The majority also repeatedly referred to the precedent set by the landmark 1898 Supreme Court case, U.S. v. Wong Kim Ark, which ruled in favor of a man born in California to Chinese parents. In the 128 years since, the court has repeatedly “understood the rule of Wong Kim Ark to guarantee citizenship to all children born in the United States and subject to its power,” the majority wrote.
Justices Clarence Thomas and Samuel Alito each authored dissenting opinions. Alito warned that the court majority has made “a serious mistake” in “one of the most important decisions in the history of the Court,” and argued that the 14th Amendment’s citizenship clause requires allegiance only to the United States. He also wrote that the majority’s interpretation opens the door to citizenship for “virtually everyone who happens to be born in this country, including the children of ‘birth tourists,’ women who come here solely for the purpose of giving birth to a child and then promptly return home.” The nonpartisan Migration Policy Institute has described birth tourism as a “rare practice.”
For 158 years, birthright citizenship has been granted to most children born in the country, except for those born to foreign diplomats, hostile military members and on foreign public vessels. Native American children were excluded from birthright citizenship until the Indian Citizenship Act of 1924 established that right.
Thirty years after the ratification of the 14th Amendment, the Supreme Court extended birthright citizenship to the children of immigrant parents with it’s ruling in the Wong Kim Ark case.
Through the decades, birthright citizenship has been considered by many scholars, immigrant rights advocates and everyday Americans to be one of the nation’s foundational promises.
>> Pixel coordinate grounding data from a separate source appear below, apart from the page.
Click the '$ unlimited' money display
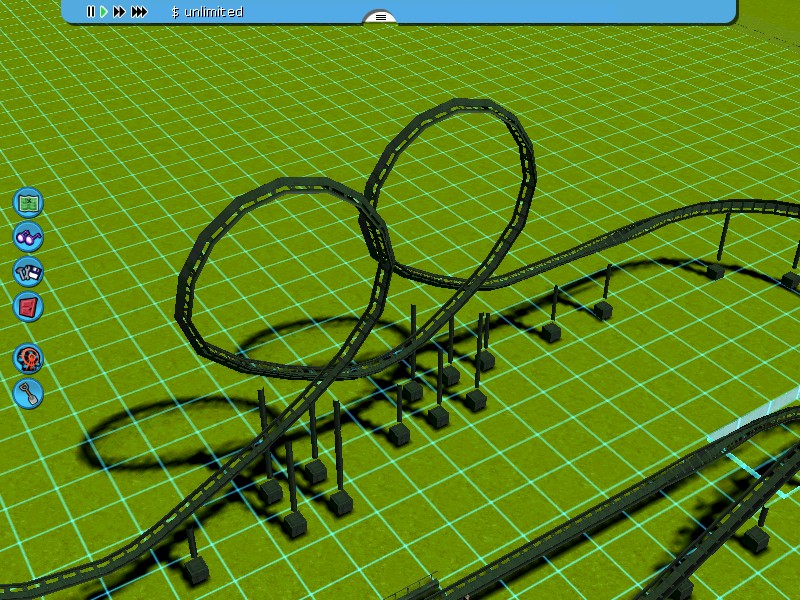800x600 pixels. 207,12
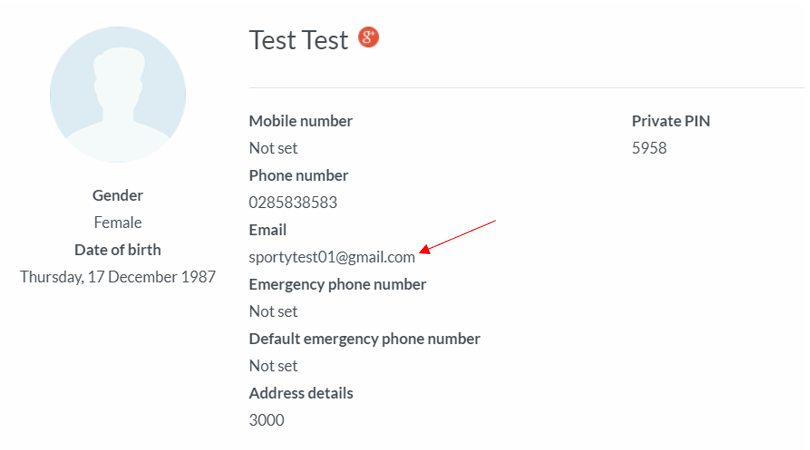Click the address value 3000
Viewport: 810px width, 450px height.
point(267,420)
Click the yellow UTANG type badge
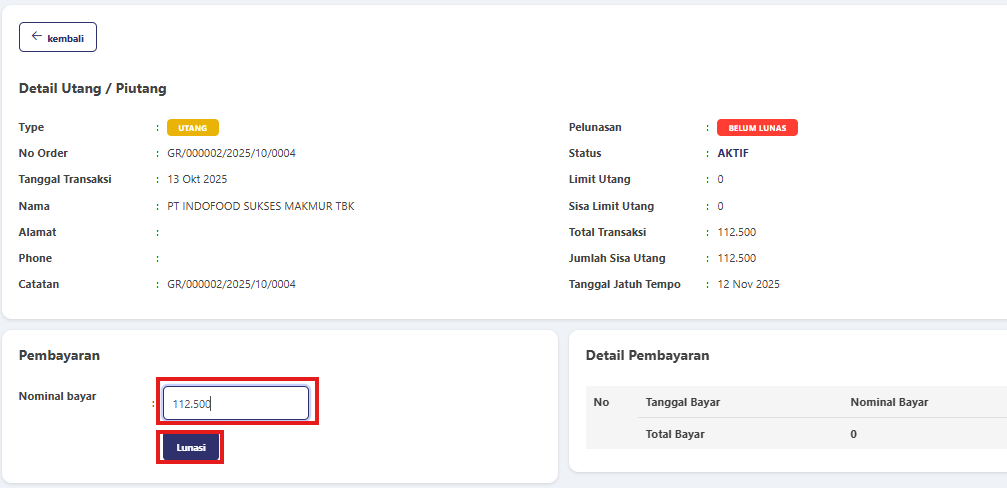This screenshot has width=1007, height=488. (192, 128)
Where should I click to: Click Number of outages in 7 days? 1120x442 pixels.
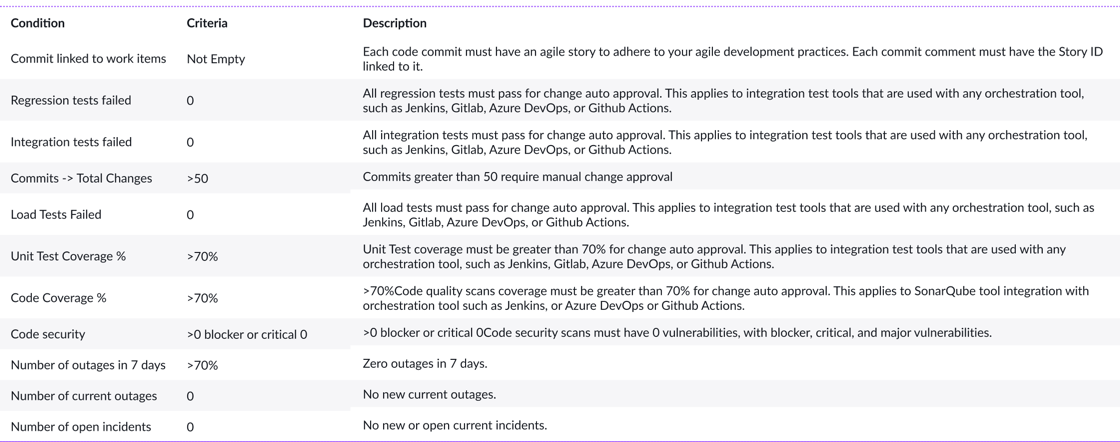(x=88, y=365)
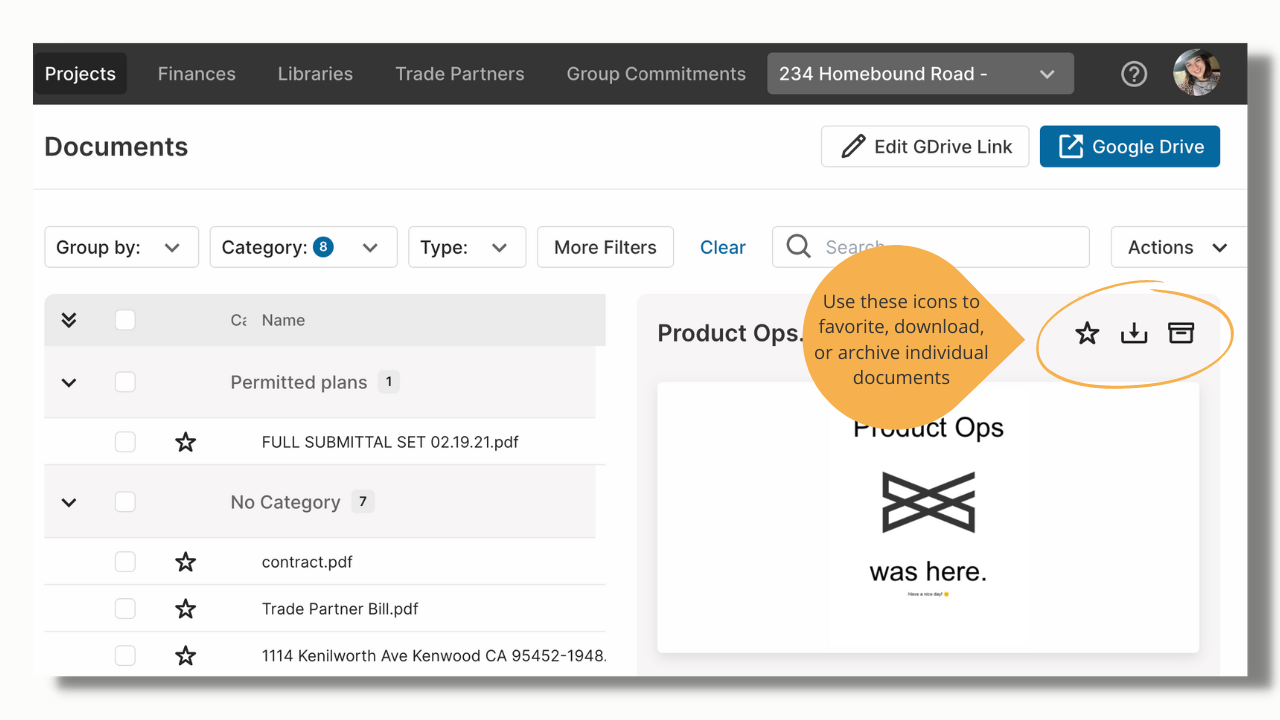Clear all filters with the Clear link
The image size is (1280, 720).
pos(723,247)
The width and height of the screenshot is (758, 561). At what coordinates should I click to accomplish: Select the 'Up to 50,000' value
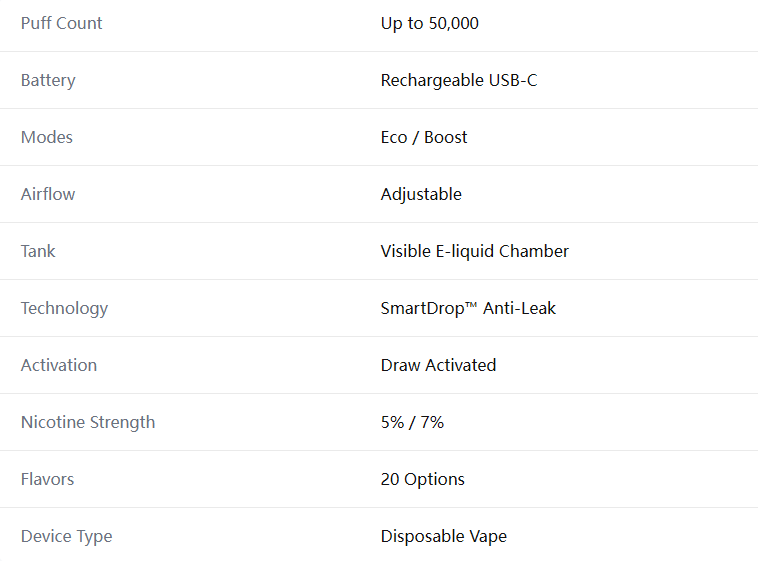pyautogui.click(x=429, y=23)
But on the first day of Donald Trump’s second term, he signed an executive order challenging these protections for children born to parents without citizenship or permanent legal status. In response, the ACLU and other organizations filed a class-action lawsuit on behalf of a group of parents and children who would be affected by Trump’s order.
“It’s pretty hard to overstate the turmoil that it placed expecting parents in,” said Grace Choi, an attorney with the ACLU who worked on the birthright case. “Pregnancy and expecting a child is supposed to be a happy, joyous time. Instead, because of the order — and because of all of Trump’s policies for folks who are immigrants, non-citizens — it was just absolute chaos.”
Choi recalled one client who was about seven months pregnant and trying to figure out if she needed to move to another state to give birth and asking her doctor if inducing labor was an option in order to meet the deadline set by Trump’s executive order. An estimated 250,000 babies are born on U.S. soil to immigrant parents without authorization each year. Narrowing the scope of birthright citizenship would have threatened to expand the number of people living in the country without authorization for generations. According to projections published by the Migration Policy Institute and Penn State, an additional 2.7 million people would be unauthorized by 2045, and 5.4 million additional people by 2075.
The Supreme Court opinion upholding birthright citizenship, Choi noted, reflected her team’s focus on precedent and the intent of the law in its argument.
“One of the clients mentioned that the news just gave her goosebumps,” Choi added.
“She said really poignantly that you know this Fourth of July will feel even more special as a result of this decision.”